SEGUINTE: – A esquerda sempre gosta muito de alertar para a influência estrangeira nos movimentos políticos nacionais. Há?

RITA – O neoliberalismo é internacional, como as forças de esquerda também são. O que há é luta de classes, e luta de classes não tem fronteiras.

 

SEGUINTE: – O processo de impeachment de Dilma e seu entorno reagruparam a esquerda e os movimentos sociais. Mas parece claro que isso não significa uma redenção do governo Dilma.

RITA – Nunca. Há uma mobilização a favor da democracia e contra o golpe, mas sem perder a visão crítica da situação que vivemos. O governo Dilma precisa mudar. A política econômica de ajuste levou à recessão e desemprego. Precisamos retomar políticas que implantamos em períodos anteriores, de juros mais baixos, de investimento na infra-estrutura, de redução de impostos em áreas estratégicas, de desoneração da folha de pagamento, ou mesmo novas medidas, mas com o mesmo fim: o pleno emprego, a distribuição de renda e a retirada de milhões da pobreza e da miséria. Já enfrentamos crises internacionais piores.

 

SEGUINTE: – E Lula liderando as pesquisas?

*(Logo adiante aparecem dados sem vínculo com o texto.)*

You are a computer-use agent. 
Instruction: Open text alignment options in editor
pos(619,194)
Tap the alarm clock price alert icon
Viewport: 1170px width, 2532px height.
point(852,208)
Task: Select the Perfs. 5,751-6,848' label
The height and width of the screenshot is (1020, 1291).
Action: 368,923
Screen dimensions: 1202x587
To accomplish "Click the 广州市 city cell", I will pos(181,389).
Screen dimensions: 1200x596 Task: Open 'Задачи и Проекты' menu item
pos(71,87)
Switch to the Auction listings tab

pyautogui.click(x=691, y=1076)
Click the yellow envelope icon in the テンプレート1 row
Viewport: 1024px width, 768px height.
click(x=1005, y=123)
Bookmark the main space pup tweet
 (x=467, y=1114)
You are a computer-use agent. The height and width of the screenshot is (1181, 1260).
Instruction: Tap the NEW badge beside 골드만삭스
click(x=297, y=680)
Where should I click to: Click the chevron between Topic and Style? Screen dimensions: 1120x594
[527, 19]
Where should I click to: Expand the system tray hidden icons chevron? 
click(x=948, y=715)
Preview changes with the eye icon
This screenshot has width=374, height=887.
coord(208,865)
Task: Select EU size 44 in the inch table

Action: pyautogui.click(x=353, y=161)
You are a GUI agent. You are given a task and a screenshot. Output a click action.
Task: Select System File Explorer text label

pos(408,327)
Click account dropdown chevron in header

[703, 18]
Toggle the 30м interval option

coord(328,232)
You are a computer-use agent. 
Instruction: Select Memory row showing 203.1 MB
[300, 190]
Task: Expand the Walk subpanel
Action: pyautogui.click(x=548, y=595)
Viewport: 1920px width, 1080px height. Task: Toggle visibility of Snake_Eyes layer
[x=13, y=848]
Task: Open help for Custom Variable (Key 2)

RITA – Mesmo com todos os ataques que o Lula tem sofrido, de partidos, de políticos, do judiciário e da mídia, ele aparece na frente das pesquisas em todos os cenários, enquanto o PSDB ocupa posições vexatórias. É um sinal de que o eleitorado brasileiro tem clareza sobre os acertos econômicos e sociais dos governos do Lula, que incluíram milhões de pessoas, fizeram o Brasil crescer e permearam um sentimento positivo no país. Lula, que é sempre apontado como o melhor presidente, está muito vivo e tem grandes perspectivas de ser eleito em 2018. Por isso a obsessão da direita por afastar Dilma e impedir Lula de concorrer.

 

SEGUINTE: – O PT não está morto, então?

RITA – Como o Lula disse, só acertaram o rabo da jararaca.